YOUR INSTRUCTIONS:
Retype all of the data exactly as given.

Dataset items
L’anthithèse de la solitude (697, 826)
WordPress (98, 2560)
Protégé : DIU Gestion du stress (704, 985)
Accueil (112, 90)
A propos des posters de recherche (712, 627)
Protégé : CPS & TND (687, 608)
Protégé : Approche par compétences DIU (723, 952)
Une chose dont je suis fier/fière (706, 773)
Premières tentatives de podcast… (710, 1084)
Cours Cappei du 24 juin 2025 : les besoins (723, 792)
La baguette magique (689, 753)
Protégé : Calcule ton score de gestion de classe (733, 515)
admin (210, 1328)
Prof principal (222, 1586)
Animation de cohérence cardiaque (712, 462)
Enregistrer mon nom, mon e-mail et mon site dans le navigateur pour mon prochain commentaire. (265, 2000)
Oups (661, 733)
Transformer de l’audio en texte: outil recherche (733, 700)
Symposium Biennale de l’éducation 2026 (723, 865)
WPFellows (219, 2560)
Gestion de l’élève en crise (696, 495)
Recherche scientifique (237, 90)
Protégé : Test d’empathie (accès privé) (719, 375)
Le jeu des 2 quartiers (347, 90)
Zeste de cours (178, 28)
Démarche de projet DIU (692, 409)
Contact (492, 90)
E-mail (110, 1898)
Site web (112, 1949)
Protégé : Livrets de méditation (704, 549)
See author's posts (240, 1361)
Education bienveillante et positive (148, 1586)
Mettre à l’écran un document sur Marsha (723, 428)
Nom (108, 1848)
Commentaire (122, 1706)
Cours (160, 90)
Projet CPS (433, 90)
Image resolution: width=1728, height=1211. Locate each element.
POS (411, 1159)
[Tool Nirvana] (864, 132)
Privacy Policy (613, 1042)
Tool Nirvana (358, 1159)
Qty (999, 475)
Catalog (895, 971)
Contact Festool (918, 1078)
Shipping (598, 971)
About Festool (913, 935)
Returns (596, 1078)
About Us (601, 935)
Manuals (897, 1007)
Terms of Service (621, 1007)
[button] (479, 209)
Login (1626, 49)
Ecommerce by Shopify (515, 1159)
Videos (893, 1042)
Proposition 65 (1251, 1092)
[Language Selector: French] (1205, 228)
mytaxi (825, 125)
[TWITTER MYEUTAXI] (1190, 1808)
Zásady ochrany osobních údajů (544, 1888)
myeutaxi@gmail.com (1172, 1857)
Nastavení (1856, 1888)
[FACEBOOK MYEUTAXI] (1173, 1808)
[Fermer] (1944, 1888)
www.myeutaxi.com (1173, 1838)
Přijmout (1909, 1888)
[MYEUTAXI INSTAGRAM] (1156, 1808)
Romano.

PROBLEM SOLUTION:
L’anthithèse de la solitude (697, 826)
WordPress (98, 2560)
Protégé : DIU Gestion du stress (704, 985)
Accueil (112, 90)
A propos des posters de recherche (712, 627)
Protégé : CPS & TND (687, 608)
Protégé : Approche par compétences DIU (723, 952)
Une chose dont je suis fier/fière (706, 773)
Premières tentatives de podcast… (710, 1084)
Cours Cappei du 24 juin 2025 : les besoins (723, 792)
La baguette magique (689, 753)
Protégé : Calcule ton score de gestion de classe (733, 515)
admin (210, 1328)
Prof principal (222, 1586)
Animation de cohérence cardiaque (712, 462)
Enregistrer mon nom, mon e-mail et mon site dans le navigateur pour mon prochain commentaire. (265, 2000)
Oups (661, 733)
Transformer de l’audio en texte: outil recherche (733, 700)
Symposium Biennale de l’éducation 2026 (723, 865)
WPFellows (219, 2560)
Gestion de l’élève en crise (696, 495)
Recherche scientifique (237, 90)
Protégé : Test d’empathie (accès privé) (719, 375)
Le jeu des 2 quartiers (347, 90)
Zeste de cours (178, 28)
Démarche de projet DIU (692, 409)
Contact (492, 90)
E-mail (110, 1898)
Site web (112, 1949)
Protégé : Livrets de méditation (704, 549)
See author's posts (240, 1361)
Education bienveillante et positive (148, 1586)
Mettre à l’écran un document sur Marsha (723, 428)
Nom (108, 1848)
Commentaire (122, 1706)
Cours (160, 90)
Projet CPS (433, 90)
Image resolution: width=1728, height=1211. Locate each element.
POS (411, 1159)
[Tool Nirvana] (864, 132)
Privacy Policy (613, 1042)
Tool Nirvana (358, 1159)
Qty (999, 475)
Catalog (895, 971)
Contact Festool (918, 1078)
Shipping (598, 971)
About Festool (913, 935)
Returns (596, 1078)
About Us (601, 935)
Manuals (897, 1007)
Terms of Service (621, 1007)
[button] (479, 209)
Login (1626, 49)
Ecommerce by Shopify (515, 1159)
Videos (893, 1042)
Proposition 65 (1251, 1092)
[Language Selector: French] (1205, 228)
mytaxi (825, 125)
[TWITTER MYEUTAXI] (1190, 1808)
Zásady ochrany osobních údajů (544, 1888)
myeutaxi@gmail.com (1172, 1857)
Nastavení (1856, 1888)
[FACEBOOK MYEUTAXI] (1173, 1808)
[Fermer] (1944, 1888)
www.myeutaxi.com (1173, 1838)
Přijmout (1909, 1888)
[MYEUTAXI INSTAGRAM] (1156, 1808)
Romano.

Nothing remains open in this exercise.